Потом, немного помолчав, сказал Герасим брату и невестке:
— Значит, по времени на царскую службу надо будет идти либо Максиму, либо Саввушке.
— Надо же кому-нибудь, семья большая, — едва слышно промолвил Абрам.
— Который палец ни укуси, все едина боль, — со скорбным вздохом сказала Пелагея.
Ни слова не молвил на то Герасим и молча пошел к себе на усад.
На другой день стал он хлопотать, чтобы все братнино семейство освободить от рекрутства. Для этого стоило им из казенной волости выписаться и выйти в купцы.
Когда еще была в ходу по большим и малым городам третья гильдия, куда, внося небольшой годовой взнос, можно было записываться с сыновьями, внуками, братьями и племянниками и тем избавляться всем до единого от рекрутства, повсеместно, особенно по маленьким городкам, много было купцов, сроду ничем не торговавших. Такие города бывали, что из семисот горожан ста по три купцов бывало, а лавок всего три, четыре. По двадцати да по двадцати пяти человек к одному капиталу, бывало, приписывалось, и никто из них не боялся солдатства. Часто у таких купцов денег сроду и не важивалось, и перед взносом гильдейских пошлин они на гильдию Христа ради сбирали. Герасим, хоть для того же, чтоб избавить всю братнину семью от рекрутчины, выходил в купцы, но сбирать денег ему не довелось, своих было достаточно. Выход в купечество значительно умалил его капитал и сократил ежели не торговлю, так поиски за стариной, но он не задумался над этим.

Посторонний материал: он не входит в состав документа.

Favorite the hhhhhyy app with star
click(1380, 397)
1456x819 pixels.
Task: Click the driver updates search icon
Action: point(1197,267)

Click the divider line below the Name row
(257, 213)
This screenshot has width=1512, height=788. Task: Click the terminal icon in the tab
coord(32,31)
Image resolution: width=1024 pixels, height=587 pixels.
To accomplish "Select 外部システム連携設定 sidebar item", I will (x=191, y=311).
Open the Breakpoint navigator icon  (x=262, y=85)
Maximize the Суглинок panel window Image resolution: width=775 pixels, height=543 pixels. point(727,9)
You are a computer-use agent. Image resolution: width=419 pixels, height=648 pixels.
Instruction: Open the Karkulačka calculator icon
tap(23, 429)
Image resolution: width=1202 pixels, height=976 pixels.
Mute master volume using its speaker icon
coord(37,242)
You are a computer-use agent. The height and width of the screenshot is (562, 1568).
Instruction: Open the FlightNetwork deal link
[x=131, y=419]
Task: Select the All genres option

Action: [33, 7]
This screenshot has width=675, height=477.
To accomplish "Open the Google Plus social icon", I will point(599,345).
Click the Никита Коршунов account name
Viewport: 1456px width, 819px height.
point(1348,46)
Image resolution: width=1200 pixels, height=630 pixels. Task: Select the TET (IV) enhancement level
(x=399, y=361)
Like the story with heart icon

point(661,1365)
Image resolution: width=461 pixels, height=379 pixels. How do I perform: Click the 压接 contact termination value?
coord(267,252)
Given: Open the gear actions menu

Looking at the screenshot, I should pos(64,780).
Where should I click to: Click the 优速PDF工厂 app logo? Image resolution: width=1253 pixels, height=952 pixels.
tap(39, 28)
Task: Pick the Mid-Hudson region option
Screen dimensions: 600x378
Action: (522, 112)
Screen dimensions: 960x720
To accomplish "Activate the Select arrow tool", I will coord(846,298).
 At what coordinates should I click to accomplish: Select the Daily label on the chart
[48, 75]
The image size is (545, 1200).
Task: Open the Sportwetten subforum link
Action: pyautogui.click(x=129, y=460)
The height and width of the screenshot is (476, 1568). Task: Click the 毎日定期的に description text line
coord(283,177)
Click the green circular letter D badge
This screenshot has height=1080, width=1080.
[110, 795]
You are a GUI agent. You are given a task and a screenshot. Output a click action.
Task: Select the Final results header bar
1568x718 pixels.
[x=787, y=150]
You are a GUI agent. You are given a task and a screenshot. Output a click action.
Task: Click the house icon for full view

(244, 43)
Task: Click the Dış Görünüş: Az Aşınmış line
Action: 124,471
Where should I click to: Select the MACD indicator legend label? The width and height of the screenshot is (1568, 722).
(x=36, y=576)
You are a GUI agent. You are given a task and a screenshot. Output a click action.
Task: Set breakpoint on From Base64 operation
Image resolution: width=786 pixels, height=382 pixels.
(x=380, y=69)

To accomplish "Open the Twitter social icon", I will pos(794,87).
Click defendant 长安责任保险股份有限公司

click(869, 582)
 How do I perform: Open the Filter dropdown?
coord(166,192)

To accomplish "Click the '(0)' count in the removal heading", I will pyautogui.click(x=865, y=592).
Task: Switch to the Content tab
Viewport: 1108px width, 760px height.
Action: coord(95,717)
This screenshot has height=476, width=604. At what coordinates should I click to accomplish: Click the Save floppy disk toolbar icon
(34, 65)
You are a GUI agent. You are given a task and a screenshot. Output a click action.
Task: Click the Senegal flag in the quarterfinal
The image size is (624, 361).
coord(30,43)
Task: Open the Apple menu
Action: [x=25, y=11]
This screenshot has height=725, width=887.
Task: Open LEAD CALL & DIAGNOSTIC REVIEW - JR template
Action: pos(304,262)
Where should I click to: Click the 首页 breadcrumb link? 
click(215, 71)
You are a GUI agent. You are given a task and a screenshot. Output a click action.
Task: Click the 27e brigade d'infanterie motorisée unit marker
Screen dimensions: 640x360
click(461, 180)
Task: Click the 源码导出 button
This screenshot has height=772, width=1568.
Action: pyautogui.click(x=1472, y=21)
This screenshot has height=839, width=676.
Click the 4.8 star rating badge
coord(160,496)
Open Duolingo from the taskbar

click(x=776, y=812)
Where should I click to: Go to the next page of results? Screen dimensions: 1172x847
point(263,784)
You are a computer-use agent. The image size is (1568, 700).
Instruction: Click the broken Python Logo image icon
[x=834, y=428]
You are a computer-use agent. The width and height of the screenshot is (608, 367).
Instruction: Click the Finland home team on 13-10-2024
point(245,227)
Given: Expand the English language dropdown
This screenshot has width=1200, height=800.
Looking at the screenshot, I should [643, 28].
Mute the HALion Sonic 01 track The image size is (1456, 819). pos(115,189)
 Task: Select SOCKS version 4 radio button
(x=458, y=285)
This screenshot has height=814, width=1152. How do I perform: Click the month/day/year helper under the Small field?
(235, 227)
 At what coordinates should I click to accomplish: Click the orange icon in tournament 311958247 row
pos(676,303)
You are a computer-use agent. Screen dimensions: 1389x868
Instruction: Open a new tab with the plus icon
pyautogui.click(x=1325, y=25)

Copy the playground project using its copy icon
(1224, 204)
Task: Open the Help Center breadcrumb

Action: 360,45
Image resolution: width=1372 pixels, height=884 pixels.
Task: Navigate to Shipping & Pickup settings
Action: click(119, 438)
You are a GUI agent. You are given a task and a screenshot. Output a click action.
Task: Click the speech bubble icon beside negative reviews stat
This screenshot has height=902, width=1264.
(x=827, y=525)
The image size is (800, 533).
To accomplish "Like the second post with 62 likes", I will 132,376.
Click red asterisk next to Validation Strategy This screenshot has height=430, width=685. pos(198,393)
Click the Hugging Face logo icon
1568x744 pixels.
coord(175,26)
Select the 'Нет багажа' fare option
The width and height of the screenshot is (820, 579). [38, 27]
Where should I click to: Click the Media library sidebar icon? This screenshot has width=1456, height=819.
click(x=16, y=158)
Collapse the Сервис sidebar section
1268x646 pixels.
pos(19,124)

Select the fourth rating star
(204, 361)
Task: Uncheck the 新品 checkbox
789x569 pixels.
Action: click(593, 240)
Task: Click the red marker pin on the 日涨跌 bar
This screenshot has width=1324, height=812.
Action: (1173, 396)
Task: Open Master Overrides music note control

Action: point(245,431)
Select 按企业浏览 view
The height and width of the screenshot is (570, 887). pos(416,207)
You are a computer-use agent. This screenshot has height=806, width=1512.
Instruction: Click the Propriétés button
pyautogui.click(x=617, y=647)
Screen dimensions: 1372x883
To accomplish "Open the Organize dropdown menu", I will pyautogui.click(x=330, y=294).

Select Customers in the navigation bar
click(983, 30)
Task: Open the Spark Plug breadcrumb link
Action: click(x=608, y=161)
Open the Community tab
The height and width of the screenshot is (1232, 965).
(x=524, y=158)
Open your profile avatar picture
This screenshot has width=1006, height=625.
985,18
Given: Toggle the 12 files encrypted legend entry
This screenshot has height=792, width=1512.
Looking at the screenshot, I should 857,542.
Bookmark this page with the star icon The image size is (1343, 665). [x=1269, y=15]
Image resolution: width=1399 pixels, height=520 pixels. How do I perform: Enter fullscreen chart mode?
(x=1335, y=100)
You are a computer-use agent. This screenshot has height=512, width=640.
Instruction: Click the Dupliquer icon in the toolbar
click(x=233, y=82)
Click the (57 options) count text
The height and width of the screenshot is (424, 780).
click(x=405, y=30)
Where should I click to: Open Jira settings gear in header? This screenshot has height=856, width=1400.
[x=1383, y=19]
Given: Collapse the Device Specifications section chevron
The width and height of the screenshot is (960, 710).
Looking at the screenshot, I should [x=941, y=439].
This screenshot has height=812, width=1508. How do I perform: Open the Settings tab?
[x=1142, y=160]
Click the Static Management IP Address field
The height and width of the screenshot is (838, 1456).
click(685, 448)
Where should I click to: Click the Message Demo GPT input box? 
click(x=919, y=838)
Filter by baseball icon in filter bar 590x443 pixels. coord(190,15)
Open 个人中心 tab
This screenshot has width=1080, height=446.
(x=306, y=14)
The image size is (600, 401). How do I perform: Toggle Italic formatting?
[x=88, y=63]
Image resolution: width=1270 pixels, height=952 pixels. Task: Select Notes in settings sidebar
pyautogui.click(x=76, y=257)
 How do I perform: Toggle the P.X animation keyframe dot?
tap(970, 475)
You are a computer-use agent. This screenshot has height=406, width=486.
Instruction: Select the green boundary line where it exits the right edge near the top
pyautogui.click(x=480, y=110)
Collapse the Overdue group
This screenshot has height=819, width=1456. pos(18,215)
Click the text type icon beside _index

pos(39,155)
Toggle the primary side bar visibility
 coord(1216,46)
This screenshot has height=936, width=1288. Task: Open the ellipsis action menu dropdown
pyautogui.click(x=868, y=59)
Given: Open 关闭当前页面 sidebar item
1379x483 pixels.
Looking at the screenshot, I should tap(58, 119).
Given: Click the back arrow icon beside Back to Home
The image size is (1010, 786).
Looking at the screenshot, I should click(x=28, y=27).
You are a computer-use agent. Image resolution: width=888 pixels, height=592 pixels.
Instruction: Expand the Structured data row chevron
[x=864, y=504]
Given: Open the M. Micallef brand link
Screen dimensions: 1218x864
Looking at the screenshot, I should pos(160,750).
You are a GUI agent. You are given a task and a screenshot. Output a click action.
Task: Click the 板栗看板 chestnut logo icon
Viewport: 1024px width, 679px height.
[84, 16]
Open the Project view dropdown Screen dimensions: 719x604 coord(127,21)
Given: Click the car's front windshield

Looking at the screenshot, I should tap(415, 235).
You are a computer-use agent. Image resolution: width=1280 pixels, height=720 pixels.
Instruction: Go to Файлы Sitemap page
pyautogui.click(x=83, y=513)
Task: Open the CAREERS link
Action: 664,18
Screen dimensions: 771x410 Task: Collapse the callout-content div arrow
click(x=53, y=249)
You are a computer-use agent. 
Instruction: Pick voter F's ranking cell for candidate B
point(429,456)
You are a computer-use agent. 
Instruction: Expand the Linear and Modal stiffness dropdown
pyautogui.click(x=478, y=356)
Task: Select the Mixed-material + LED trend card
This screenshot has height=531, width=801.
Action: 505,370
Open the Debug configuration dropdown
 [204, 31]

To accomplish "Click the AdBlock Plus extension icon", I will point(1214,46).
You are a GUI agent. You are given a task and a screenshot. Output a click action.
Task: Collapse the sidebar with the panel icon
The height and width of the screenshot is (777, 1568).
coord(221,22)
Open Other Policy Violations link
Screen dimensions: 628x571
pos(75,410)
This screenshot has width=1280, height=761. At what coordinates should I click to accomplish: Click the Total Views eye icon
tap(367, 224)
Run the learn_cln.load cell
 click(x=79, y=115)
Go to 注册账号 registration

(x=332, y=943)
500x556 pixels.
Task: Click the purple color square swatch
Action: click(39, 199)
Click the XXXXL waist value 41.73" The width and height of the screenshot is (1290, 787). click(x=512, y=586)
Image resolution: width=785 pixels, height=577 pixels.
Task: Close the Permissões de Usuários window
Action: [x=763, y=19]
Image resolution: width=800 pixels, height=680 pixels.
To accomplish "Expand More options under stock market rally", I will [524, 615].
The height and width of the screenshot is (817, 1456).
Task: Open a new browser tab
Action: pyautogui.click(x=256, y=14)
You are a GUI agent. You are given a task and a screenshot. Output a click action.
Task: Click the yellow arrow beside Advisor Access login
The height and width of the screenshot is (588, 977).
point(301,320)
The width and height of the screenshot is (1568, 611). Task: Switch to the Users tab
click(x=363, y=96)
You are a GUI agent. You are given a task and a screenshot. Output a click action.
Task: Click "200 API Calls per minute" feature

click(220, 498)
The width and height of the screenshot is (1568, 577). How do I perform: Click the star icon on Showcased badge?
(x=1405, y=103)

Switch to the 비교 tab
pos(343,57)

Записаться в купцы! Скоро сказать, да не скоро сделать. И времени ушло много на хлопоты, и дело обошлось не дешево. Без малого полгода чуть не каждую неделю, а в иную и по два раза надо было поить мир-народ сначала деревни Сосновки, а потом чуть не целой волости. Пришлось задаривать писаря и волостного голову с заседателями и добросовестными; рассыльных, сторожей и тех нельзя было обойти, чтоб по их милости дела чем-нибудь не испортить. Из волостного правления дело об увольнении Чубаловых из общества государственных крестьян пошло к окружному. Там пришлось мошну еще пошире распустить, а когда поступило дело в палату, так и больно ее растрясти.
В большую копейку стали Герасиму хлопоты, но он не тужил, об одном только думал — избавить бы племянников от солдатской лямки, не дать бы им покинуть родительского дома и привычных работ, а после что будет — то бог даст. Ни на минуту не выходила из помышлений Герасима судьба племянников, особливо Иванушки, и беспокойные, начетистые хлопоты его не тяготили. Как-то здоровей он стал, и духом бодрей, весел был всегда и доволен всем. Перемежатся, бывало, хлопоты на неделю либо на две, ему уж и скучно, и дома ему не сидится, тотчас сберется и поедет кого надо поторапливать. Зато, когда все заботы и суеты кончились и Герасим воротился в отчий дом с купеческим свидетельством по третьей гильдии и родная семья встретила его как избавителя, такую он отраду почувствовал, такое душевное наслажденье, каких во всю жизнь еще не чувствовал.